Este, em pondo os pés no Brasil, que foi no ano de mil quinhentos cinqüenta e sete, nenhuma coisa do seu regimento executou primeiro que o que el-rei lhe mandava em favor da Religião Cristã; para isto mandou chamar os principais índios das aldeias vizinhas desta Bahia, e assentou com eles pazes com condição que se abstivessem de comer carne humana, ainda que fosse de inimigos presos, ou mortos em justa guerra, e que recebessem em suas terras os padres da companhia, e os outros mestres da fé, e lhes fizessem casas em suas aldeias, onde se recolhessem, e templos onde dissessem missa aos cristãos, doutrinassem os catecumenos, e pregassem o Evangelho livremente; e porque a cobiça os portugueses tinha dado em cativar quantos podiam colher, fosse justa ou injustamente, proibiu o governador isto com graves penas, e mandou dar liberdade a todos os que contra justiça eram tratados como escravos.

Acudiu depois a vingar as injúrias dos índios cristãos, que outros seus vizinhos pagãos lhe faziam até chegar a matar alguns.

Pediu que lhe entregassem os homicidas, e perdoaria aos mais, mas eles fiados na sua multidão zombaram da sua petição; pelo que o governador em pessoa os cometeu dentro de suas terras, e feita neles grande matança, e queimadas mais de setenta aldeias, os desfez, de sorte que lhes foi forçado pedirem a paz, a qual lhes concedeu com as mesmas condições, que havia posto aos outros.

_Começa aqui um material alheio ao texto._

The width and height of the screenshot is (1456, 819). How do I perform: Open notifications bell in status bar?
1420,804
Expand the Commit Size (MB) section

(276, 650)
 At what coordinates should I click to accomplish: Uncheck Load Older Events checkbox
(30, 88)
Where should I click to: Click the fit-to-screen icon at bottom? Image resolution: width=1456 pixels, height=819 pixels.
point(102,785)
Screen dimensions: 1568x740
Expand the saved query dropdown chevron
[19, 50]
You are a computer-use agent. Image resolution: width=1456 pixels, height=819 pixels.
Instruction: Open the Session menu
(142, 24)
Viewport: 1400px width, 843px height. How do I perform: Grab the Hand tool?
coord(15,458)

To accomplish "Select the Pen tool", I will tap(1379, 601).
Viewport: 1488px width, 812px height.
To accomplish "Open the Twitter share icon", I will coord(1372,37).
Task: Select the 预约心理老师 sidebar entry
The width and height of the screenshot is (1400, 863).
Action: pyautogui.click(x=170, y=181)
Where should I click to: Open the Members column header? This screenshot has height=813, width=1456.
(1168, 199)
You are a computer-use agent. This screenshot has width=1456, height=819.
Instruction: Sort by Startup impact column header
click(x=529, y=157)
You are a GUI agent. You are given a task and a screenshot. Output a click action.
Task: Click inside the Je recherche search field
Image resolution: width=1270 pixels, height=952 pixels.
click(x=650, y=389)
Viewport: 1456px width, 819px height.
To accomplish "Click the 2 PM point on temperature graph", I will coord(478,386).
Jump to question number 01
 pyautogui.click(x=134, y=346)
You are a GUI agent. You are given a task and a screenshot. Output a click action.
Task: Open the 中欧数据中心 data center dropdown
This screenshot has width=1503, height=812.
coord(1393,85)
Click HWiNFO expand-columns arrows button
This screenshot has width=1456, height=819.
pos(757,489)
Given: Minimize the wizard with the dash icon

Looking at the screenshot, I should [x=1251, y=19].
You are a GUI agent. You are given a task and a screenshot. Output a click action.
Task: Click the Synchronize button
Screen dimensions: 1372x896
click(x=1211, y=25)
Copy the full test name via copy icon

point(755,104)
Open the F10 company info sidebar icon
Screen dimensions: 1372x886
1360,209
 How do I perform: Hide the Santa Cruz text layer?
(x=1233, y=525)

O tempo que lhe vagava da guerra, gastava o bom governador na administração da justiça, porque além de ser em que consiste a honra dos que regem, e governam, como diz David: Honor Regis judicium diligit: a trazia ele particularmente a cargo por uma provisão del-rei, em que mandava que nenhuma ação nova se tomasse sem sua licença; o que mandou el-rei por ser informado das muitas usuras, que já naquele tempo cometiam os mercadores no que vendiam fiado, pelo que muitos, por se não descobrir a usura, que eles sempre costumam paliar, e por não perderem a dívida, e haver as mais penas que o direito põe, não levavam seus devedores a juízo, e lhes esperavam pela paga quanto tempo queriam; mas só punham ações por dívidas lícitas, que o governador logo mandava pagar, e se era o devedor pessoa pobre pagava por ele, ou fazia que o credor esperasse pela dívida, pois fiara de quem sabia que não tinha por onde lhe pagar; e assim cessaram as demandas, de modo que fazendo o dr. Pedro Borges, ouvidor-geral, uma vez audiência, não houve parte alguma requerente, do que levantando as mãos ao céu deu graças a Deus; mas durou pouco este bem, porque logo veio por ouvidor-geral o dr. Braz Fragoso com outra provisão em contrário à do governador, e tornaram a correr as demandas, e as usuras, não só paliadas, mas tanto de escancara, que se vale um escravo vinte mil-réis pago logo, o dão fiado por um ano por quarenta, e o que mais é, que por isso o não querem já vender a dinheiro de contado, senão fiado, e não há quem por isto olhe.